Page MenuHomePhabricator

Analyze African libraries dataset
Closed, ResolvedPublic


A new dataset was added recently by a volunteer, which looks extremely interesting:

CC0 license and data from several countries.

Have a look at it to see how useful it is to us and what a reasonable plan to work with it would be.

Event Timeline

Jopparn added a subscriber: Sebastian_Berlin-WMSE.
Jopparn added a subscriber: Jopparn.

I would suggest that Sebastian take the lead on this.

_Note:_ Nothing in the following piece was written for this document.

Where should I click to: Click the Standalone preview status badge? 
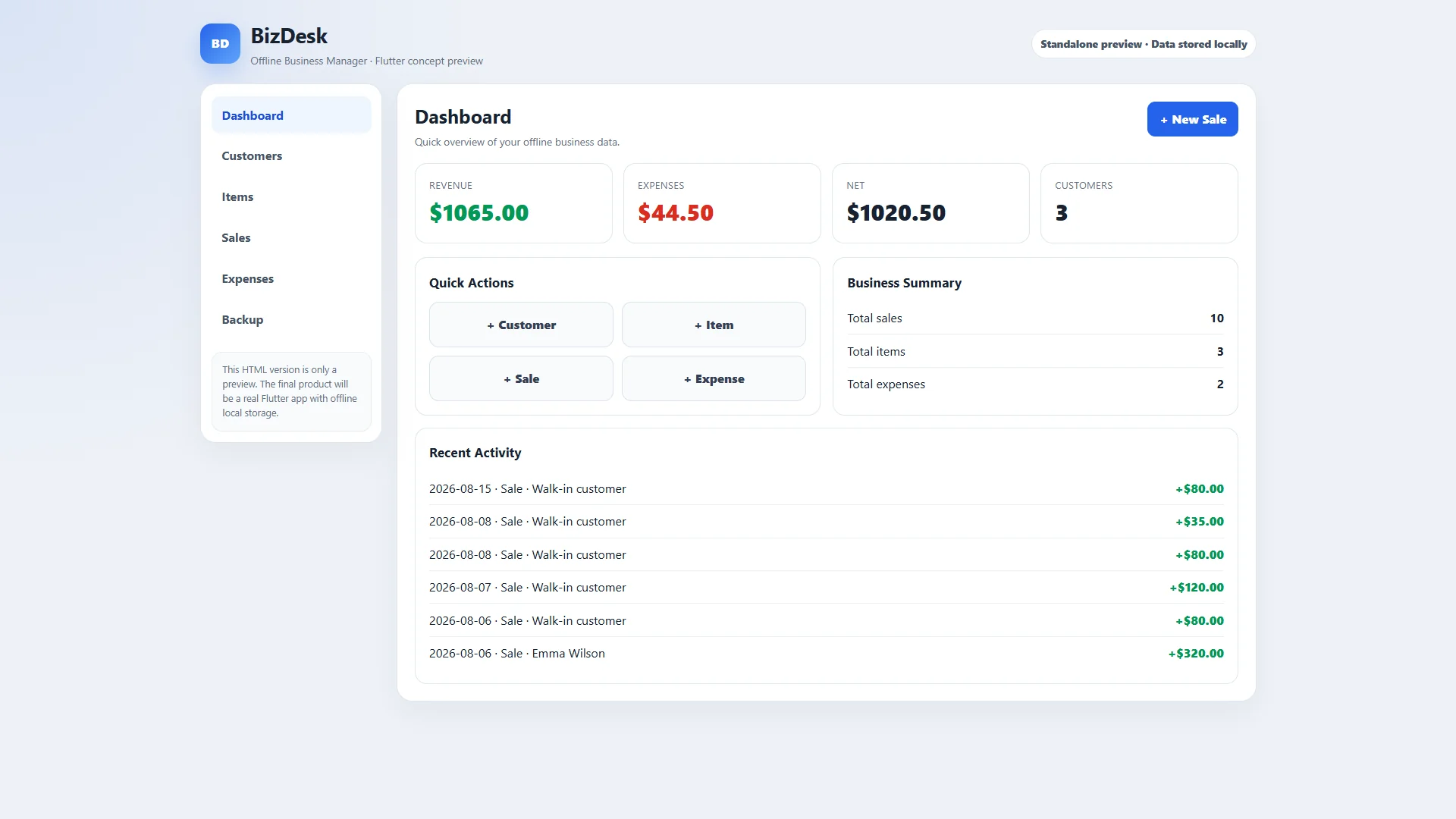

Alicia_Fagerving_WMSE added a comment.EditedMay 28 2019, 7:29 AM

I don't see any tricky points with this dataset, so I think it's a good idea. It's actually been updated in the last few weeks, so there's ca 190 items in it now. Still not a lot, considering it's from several countries (I'm counting at least 6), but it's a good start. The data itself is not very complicated, it's basic info like name/town/country/coordinates, and I don't see a lot of things that need to be cleaned up (maybe some all-caps strings). Most of these, I wouldn't be surprised if all, don't exist on Wikidata, so no tricky matching. Technically it looks like it can be loaded into OpenRefine and processed without major hiccups.

I've managed to reconcile country and library type for all but one and location for over half. Coordinate location was easy enough to get by just concatenating two columns.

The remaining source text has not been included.